Data entries:
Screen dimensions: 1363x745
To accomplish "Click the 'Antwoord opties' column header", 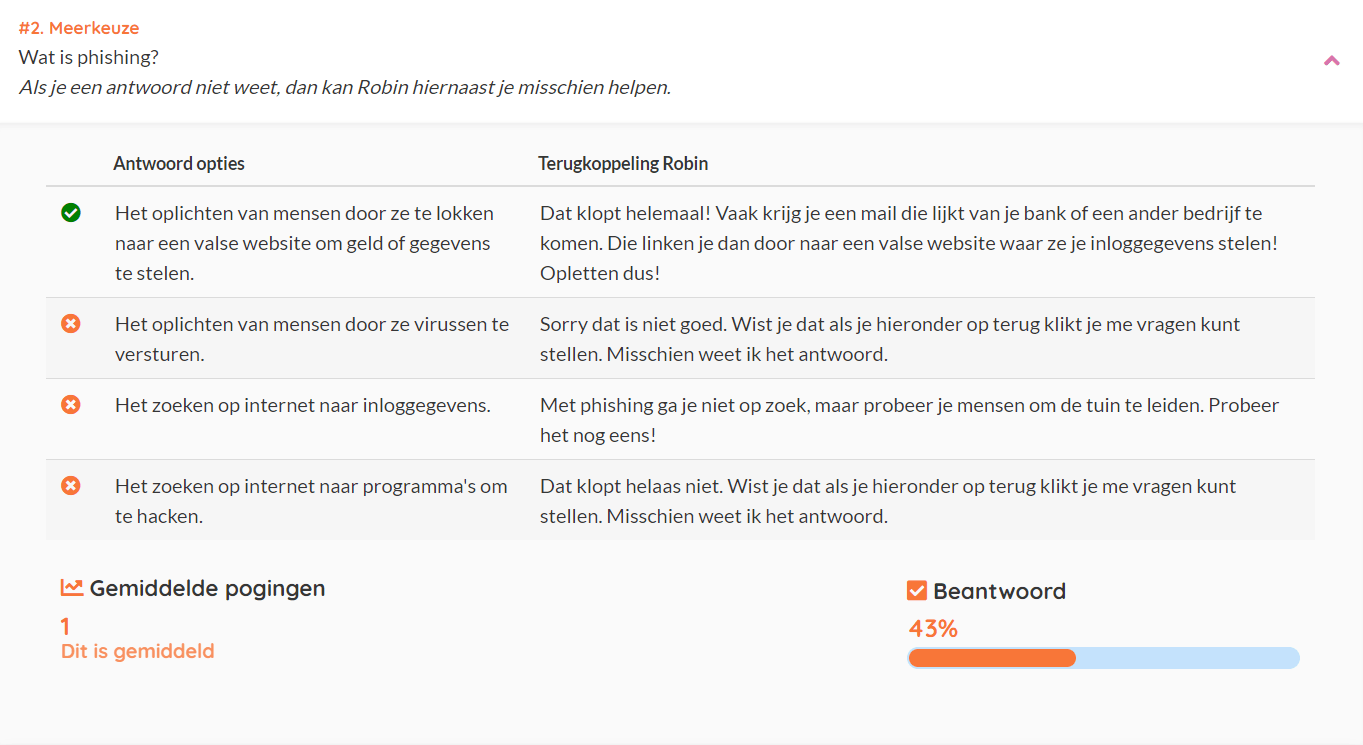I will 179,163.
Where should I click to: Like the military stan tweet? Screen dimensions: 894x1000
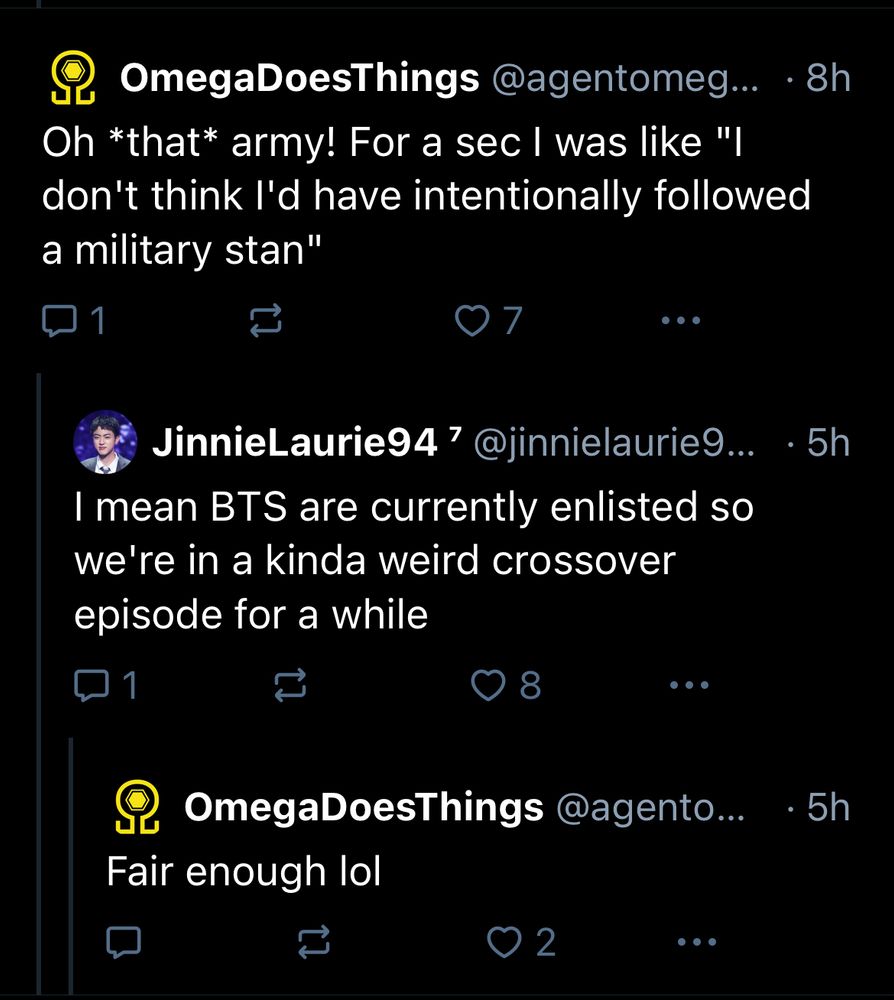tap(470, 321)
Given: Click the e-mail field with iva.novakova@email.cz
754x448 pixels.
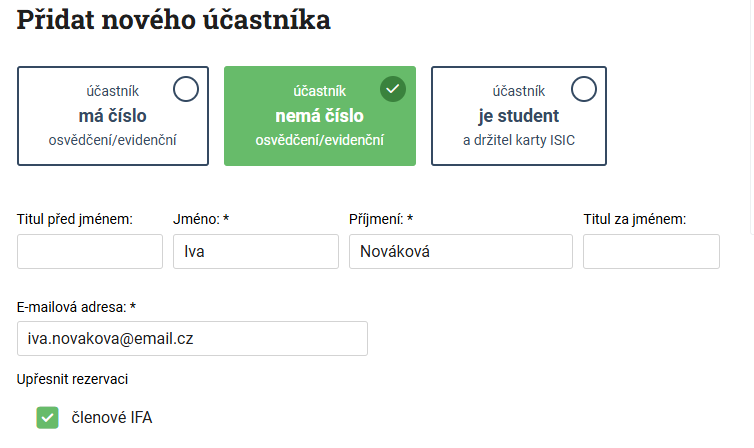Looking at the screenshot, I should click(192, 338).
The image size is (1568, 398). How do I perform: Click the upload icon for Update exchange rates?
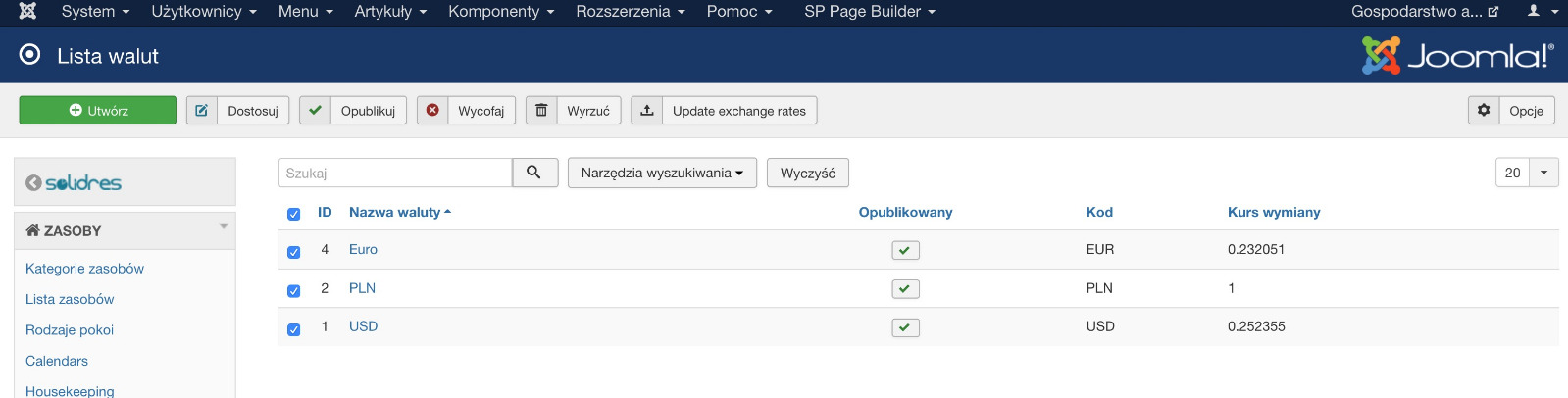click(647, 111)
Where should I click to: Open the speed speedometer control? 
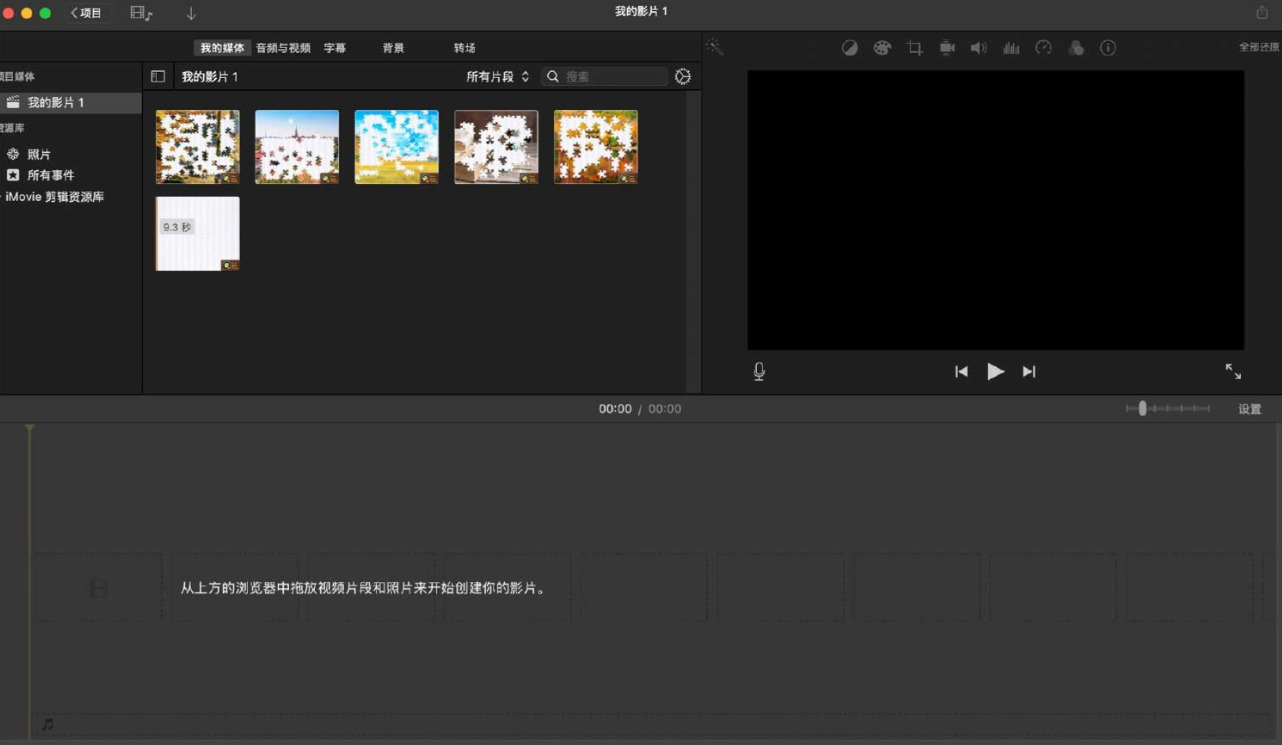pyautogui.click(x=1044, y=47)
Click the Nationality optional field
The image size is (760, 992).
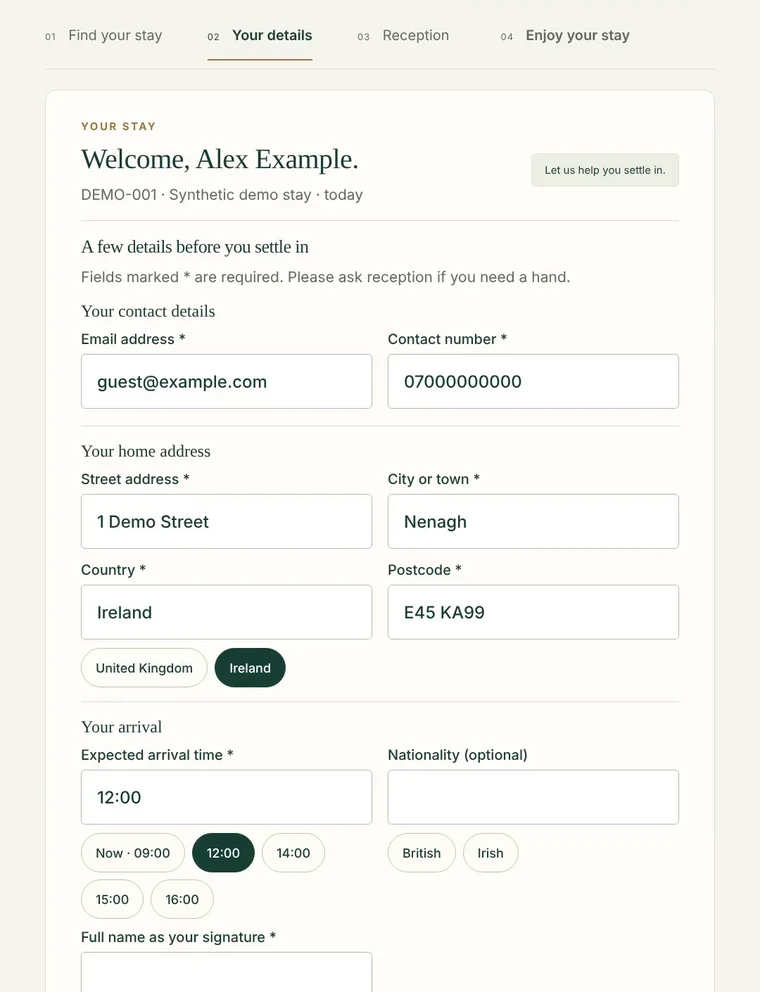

## TASK TO COMPLETE
Your task is to set down exactly the lines that run from the line holding "Where should I click to: Open" through the close of the entries, including both ends. Pictures stay out.

## RESPONSE TO THIS TASK
Where should I click to: Open the speed speedometer control? 
pyautogui.click(x=1044, y=47)
Click the Nationality optional field
The image size is (760, 992).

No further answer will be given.